The following research questions were defined:

1) Define an inference process on top of RDF and give a specification of this process in a functional language.

In the case study the servers dispose of information files that contain facts and rules. The facts are expressed in RDF. The syntax of the rules is RDF also, but the semantic interpretation is different. Using rules implies inferencing. On top of RDF a standardized inference layer has to be defined. A functional language is very well suited for a declarative specification. At certain points the inference process has to be interrupted to direct queries to other sites on the World Wide Web. This implies a process of subquerying where the inference process does not take place in one site (one computer) but is distributed over several sites.
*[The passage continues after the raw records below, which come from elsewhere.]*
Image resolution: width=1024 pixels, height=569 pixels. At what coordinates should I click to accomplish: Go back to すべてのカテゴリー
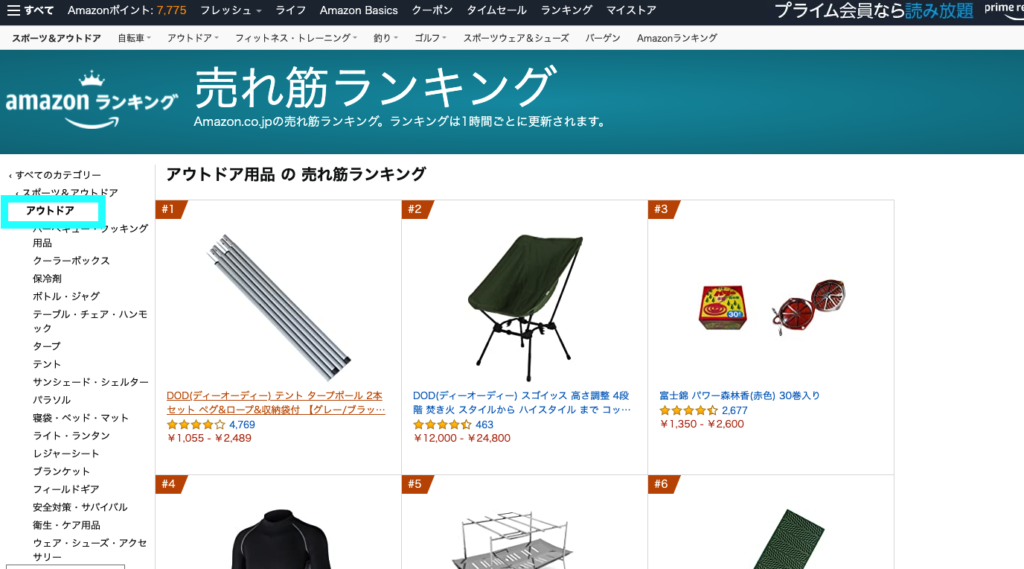pos(55,175)
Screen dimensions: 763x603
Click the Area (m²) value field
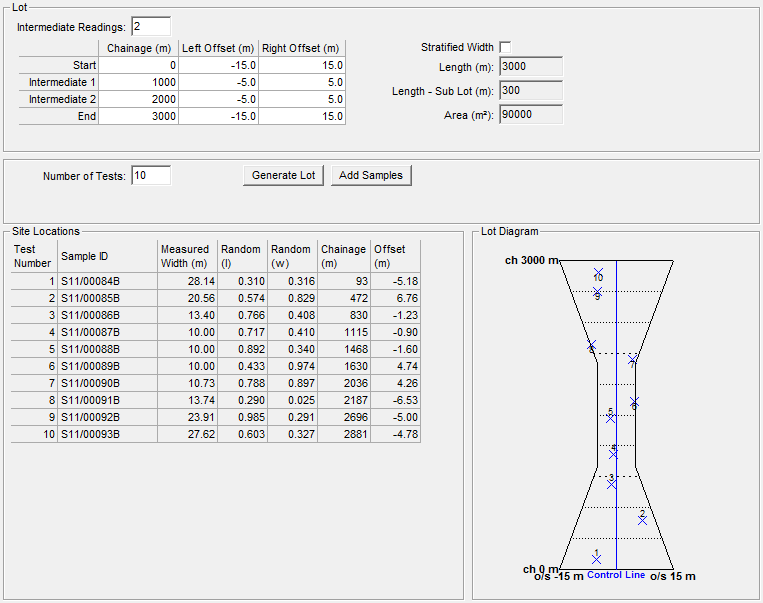click(x=530, y=115)
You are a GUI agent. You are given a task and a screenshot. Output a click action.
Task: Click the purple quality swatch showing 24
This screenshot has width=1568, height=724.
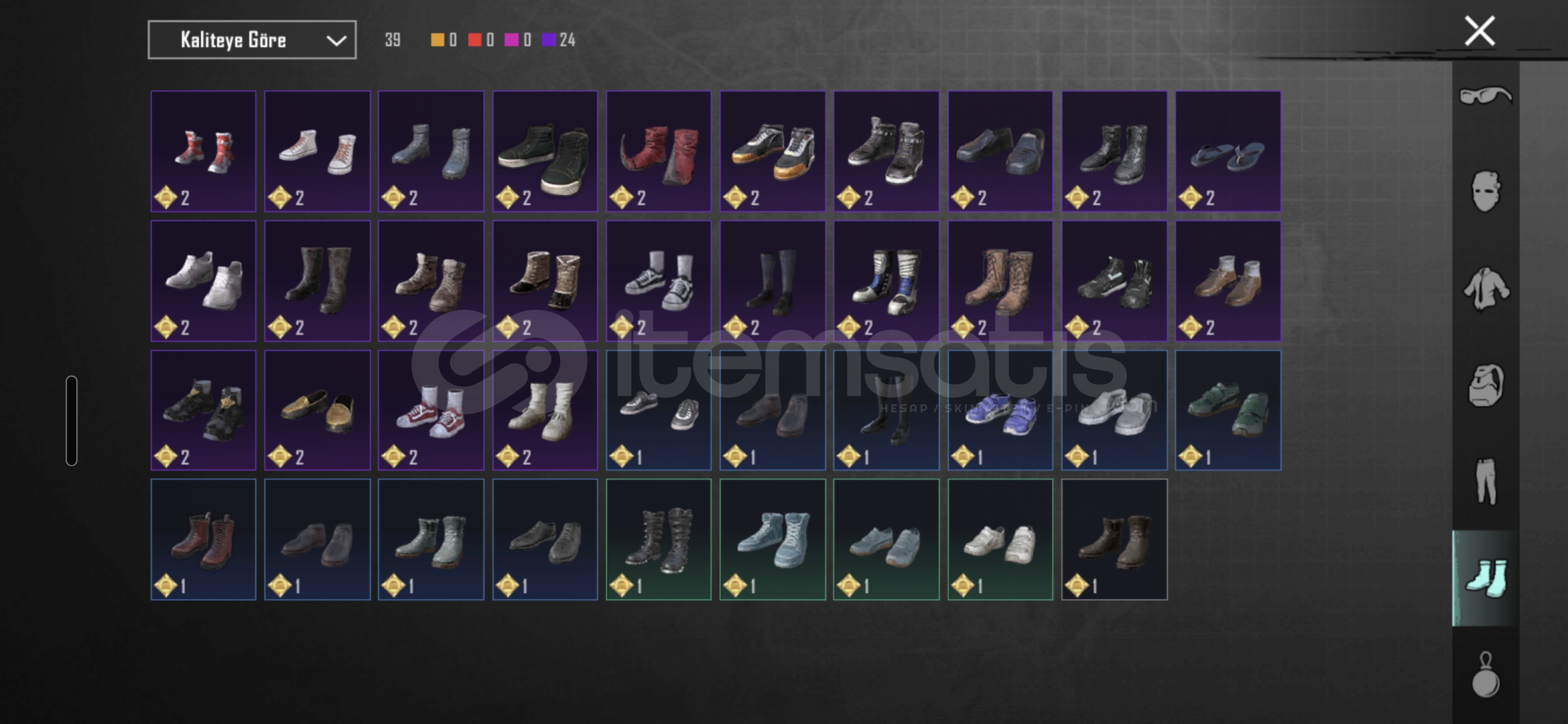tap(548, 40)
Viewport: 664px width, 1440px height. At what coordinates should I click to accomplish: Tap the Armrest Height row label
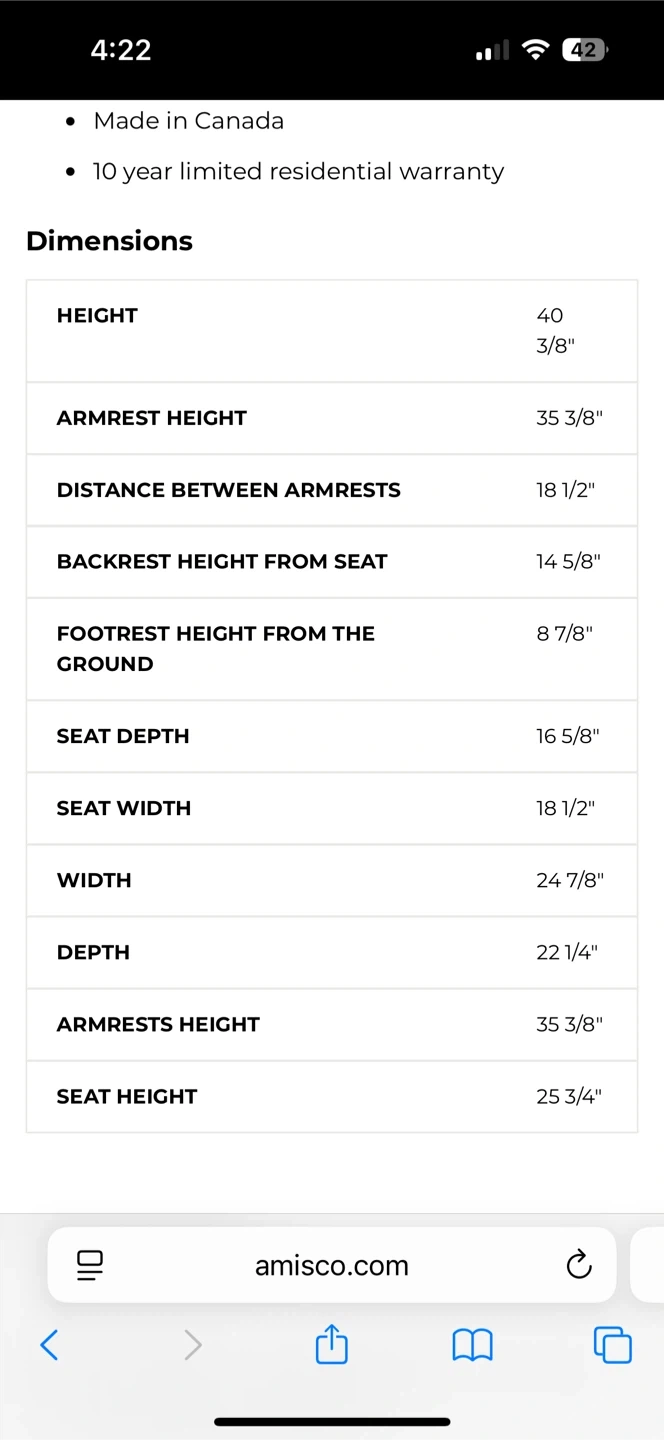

2) Is the specified inference process sound and complete?

It is without question of course that the answers to a query have to be valid. By completeness is meant that all answers to a query are found. It is not always necessary that all answers are found but often it is.

3) Which kind of logic is best suited for the Semantic Web?

Using rules; making queries; finding solutions; this is the subject of logic. So the relevance of logic for an inferencing standard based on top of RDF has to be investigated

4) What can be done for augmenting the efficiency of the inference process?

A basic internet engine should be fast because the amount of data can be high; it is possible that data need to be collected from several sites over the internet. This will already imply an accumulation of transmission times. A basic engine should be optimized as much as possible.

5) How can inconsistencies be handled by the inference process?

In a closed world (reasoning on one computer system) inconsistencies can be mastered; on the internet, when inferencing becomes a distributed process, inconsistencies will be commonplace.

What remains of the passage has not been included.